Greeeen singles chronology
| "Tabidachi" (2008) | "Kiseki" (2008) | "Tobira" (2008) |

= Kiseki (Greeeen song) =

"Kiseki" (キセキ) is the 7th single released by Greeeen on May 28, 2008. The term "Kiseki" is the kakekotoba of "Miracle" (奇跡, Kiseki) and "Track" (軌跡, Kiseki) in the lyrics of the song.

It reached the number-one position on the Japanese Oricon weekly charts for 2 weeks and physically sold over 500,000 copies.
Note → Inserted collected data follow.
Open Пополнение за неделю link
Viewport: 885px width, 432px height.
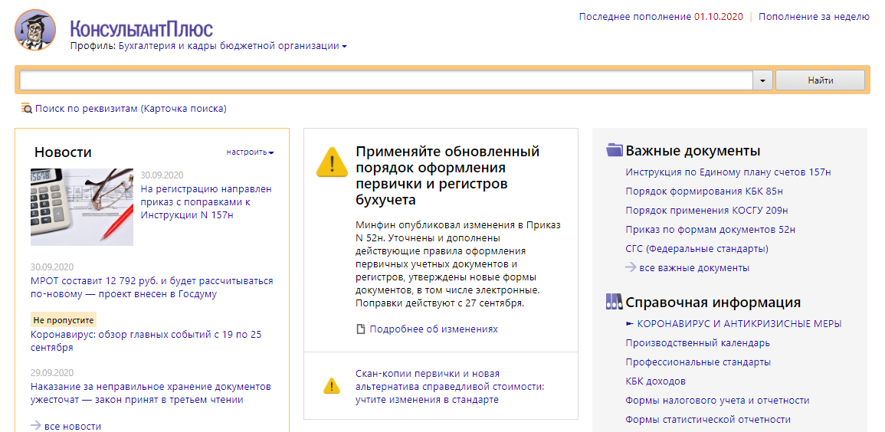(814, 17)
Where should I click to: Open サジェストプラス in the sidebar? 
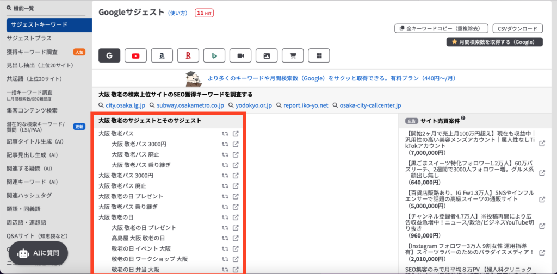[29, 39]
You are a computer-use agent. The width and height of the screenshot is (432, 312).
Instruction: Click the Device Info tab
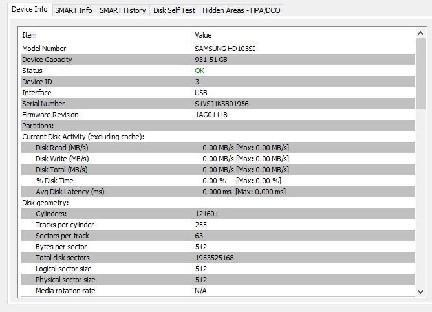point(29,10)
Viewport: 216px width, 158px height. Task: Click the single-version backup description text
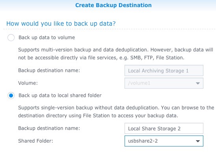[116, 112]
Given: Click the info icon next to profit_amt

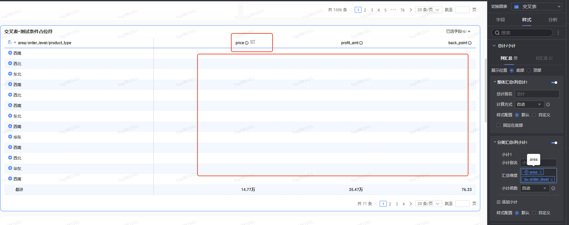Looking at the screenshot, I should (361, 43).
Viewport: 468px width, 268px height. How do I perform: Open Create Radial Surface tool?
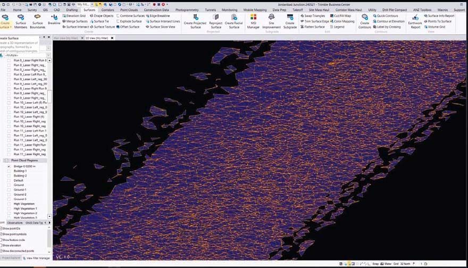(234, 21)
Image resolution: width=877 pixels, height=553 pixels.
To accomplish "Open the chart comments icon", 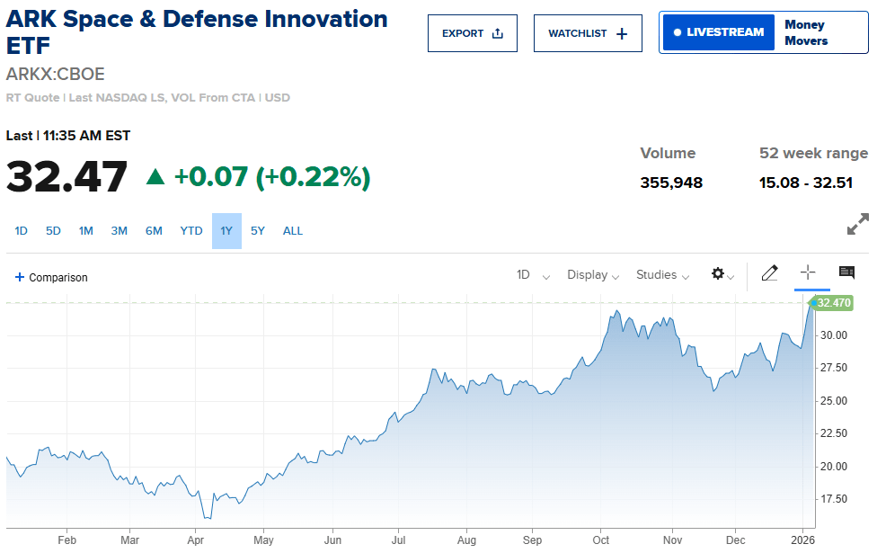I will [846, 272].

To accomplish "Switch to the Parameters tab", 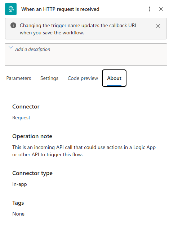I will [19, 78].
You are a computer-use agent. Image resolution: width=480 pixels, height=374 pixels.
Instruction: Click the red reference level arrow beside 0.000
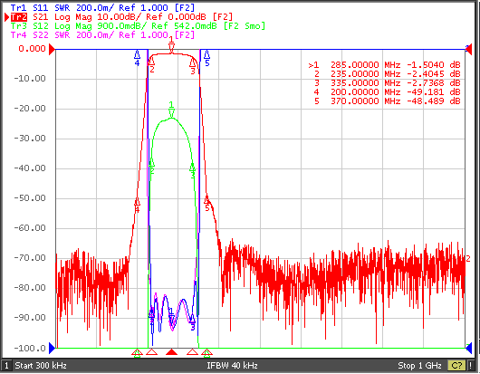coord(52,49)
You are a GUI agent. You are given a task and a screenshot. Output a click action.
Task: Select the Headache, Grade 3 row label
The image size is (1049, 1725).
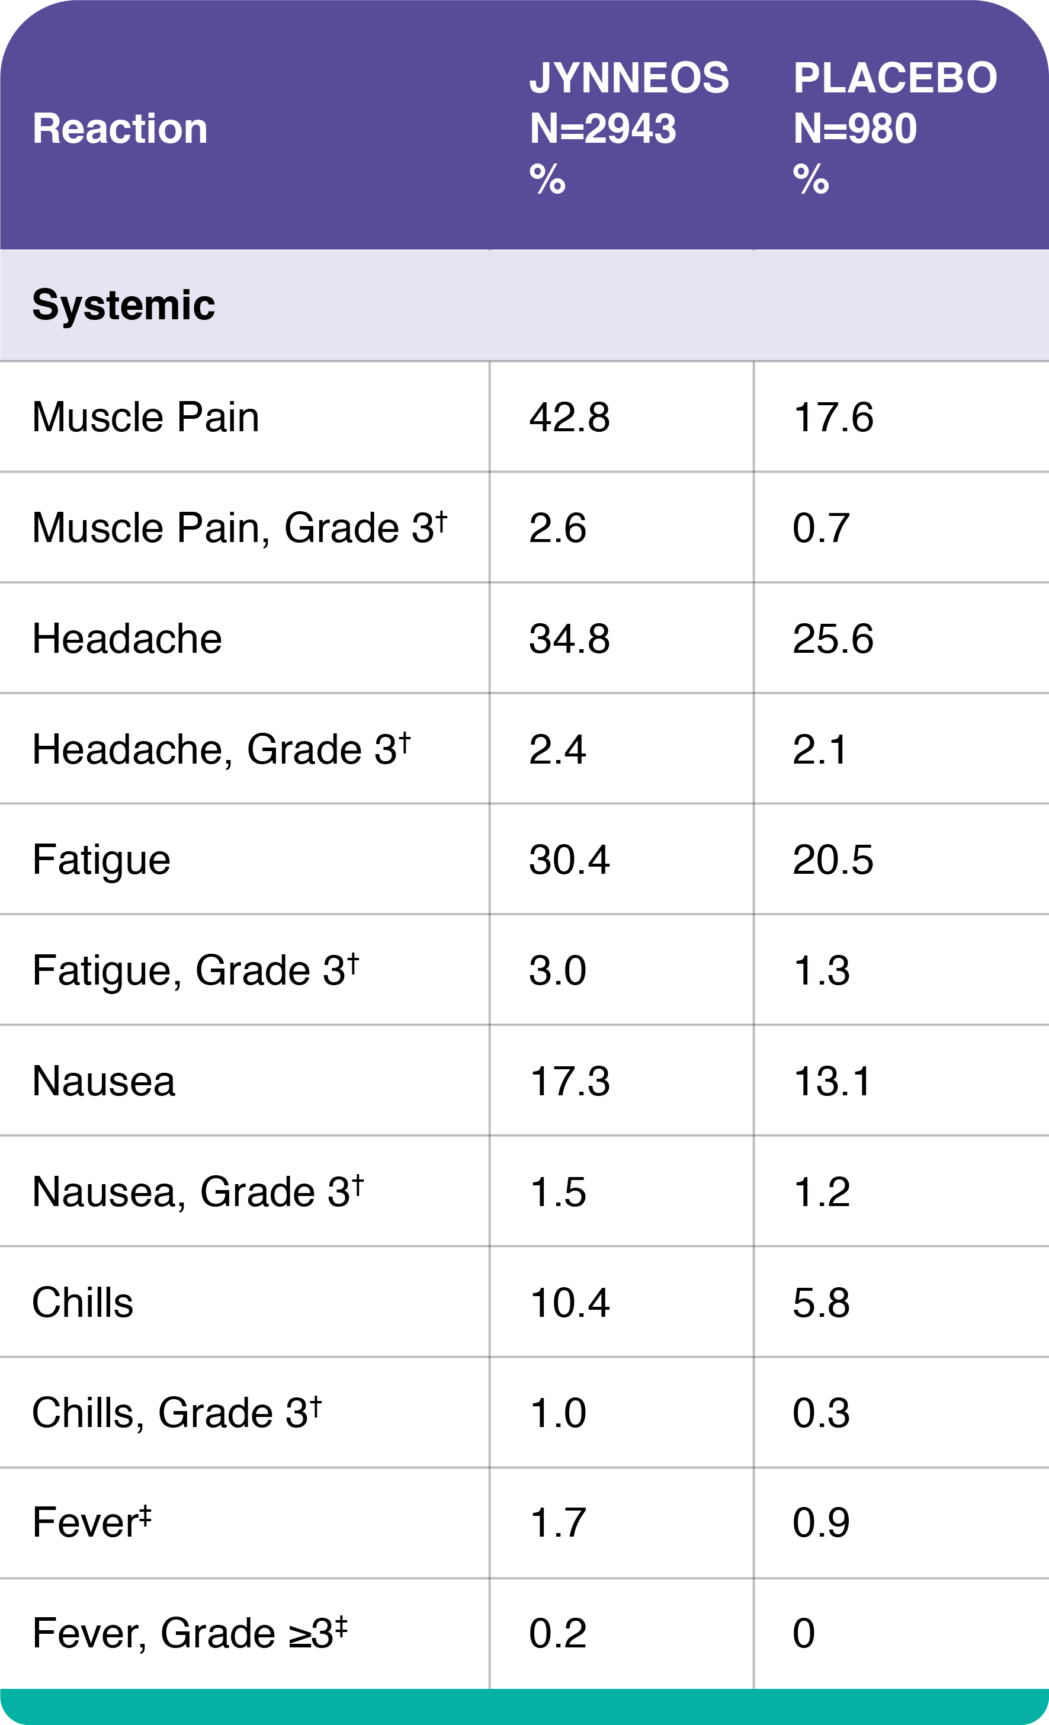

The song was ranked at the number-one position on the Billboard Japan Hot 100 Singles Yearly Charts of 2008. On May 28, 2009, it was announced that the sales of the full-track ringtone digital-format version (Chaku Uta Full) of the song passed 2.3 million copies, surpassing the Japanese digital sales record of Thelma Aoyama's single "Soba ni Iru ne". The song was given the certificate for the "best selling download single in Japan" by the Guinness World Records on June 29, 2009.

==Track list==
1. Kiseki (キセキ; Miracle)
2. Rookies (ルーキーズ) – a manga written by Masanori Morita which also turned into a Japanese television drama with "Kiseki" as their main song.

==Covers==
The song also was covered by Andrew W.K., Kazunari Ninomiya, C.J. Lewis, Shigeru Matsuzaki and Choi Min-ho. A cover performed by Rie Takahashi was used as an ending theme for the anime Teasing Master Takagi-san season 2, in episodes 3 and 4. Fujin Rizing!, a fictional ska band from multimedia franchise Argonavis from BanG Dream! covered the song and added in the game started on January 14, 2021.